Page excerpt:
A quick one-stream TCP iperf test between the two MoCA devices gives 60 MBits/sec, which is less than I get when the two are isolated on their own network with just a short coax cable between them, but still more than Wifi, which is the important thing. There's also next-to-no packet loss, which is much better than Wifi.

Speaking of packet loss, my experiments with an HDHomerun Prime (cable TV to IPTV converter) box, and separately/together with some slightly-hacked-up DVR software have been quite informative. The HDHomerun device is very classy: zero configuration (there's a web interface but it has no settings). You just plug in a cable to one side and ethernet on the other side, and there's a really simple control protocol along with some sample software. The software just uses the simple control protocol to ask it to tune to a particular channel and beam the packets - it's already a digital video stream, after all - to a given unicast or multicast UDP address:port. Programs like VLC then know how to receive UDP video streams and display them. And that's that.

What's informative, though, is noticing what happens in case of packet loss in such a stream. UDP doesn't guarantee delivery of any particular data: if it gets dropped, it gets dropped. This is nice for something like a digital cable converter, because it can work with basically zero buffering: no retries mean no buffer required. Just fire-and-forget the packets as fast as you can. On a typical non-overloaded ethernet or MoCA network, there will be virtually no packet loss, so you get a clean video stream with the minimum possible latency. Sweet.

However, Wifi networks pretty much always have packet loss. Certainly mine does. And when it does, you inevitably lose part of the video stream; this manifests as those weird digital noise blocks like you see on cable TV occasionally, and satellite TV even more often. Depending on your tolerance and Wifi network quality, the lossage ranges from "mostly okay" to "unwatchable." Plugging your VLC viewer into a wired network with the HDHomerun eliminates the loss and gives you nice, high-quality, low-latency video.

Material provided:

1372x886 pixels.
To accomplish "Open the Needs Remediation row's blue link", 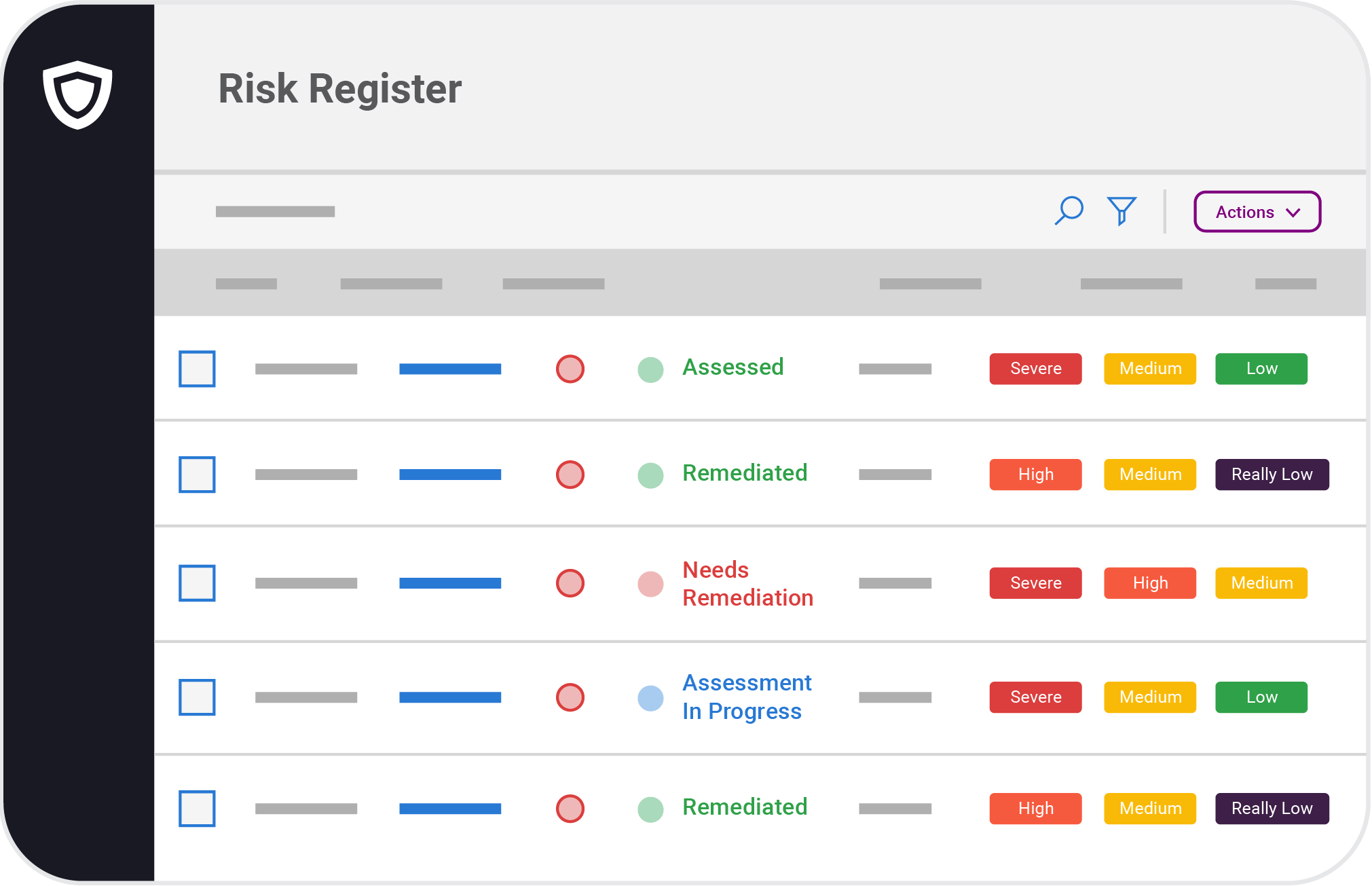I will click(x=450, y=583).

The problem: Write out the passage about home network video streaming from "What's informative, though, is" up to and including "possible latency. Sweet.".

Written reply:
What's informative, though, is noticing what happens in case of packet loss in such a stream. UDP doesn't guarantee delivery of any particular data: if it gets dropped, it gets dropped. This is nice for something like a digital cable converter, because it can work with basically zero buffering: no retries mean no buffer required. Just fire-and-forget the packets as fast as you can. On a typical non-overloaded ethernet or MoCA network, there will be virtually no packet loss, so you get a clean video stream with the minimum possible latency. Sweet.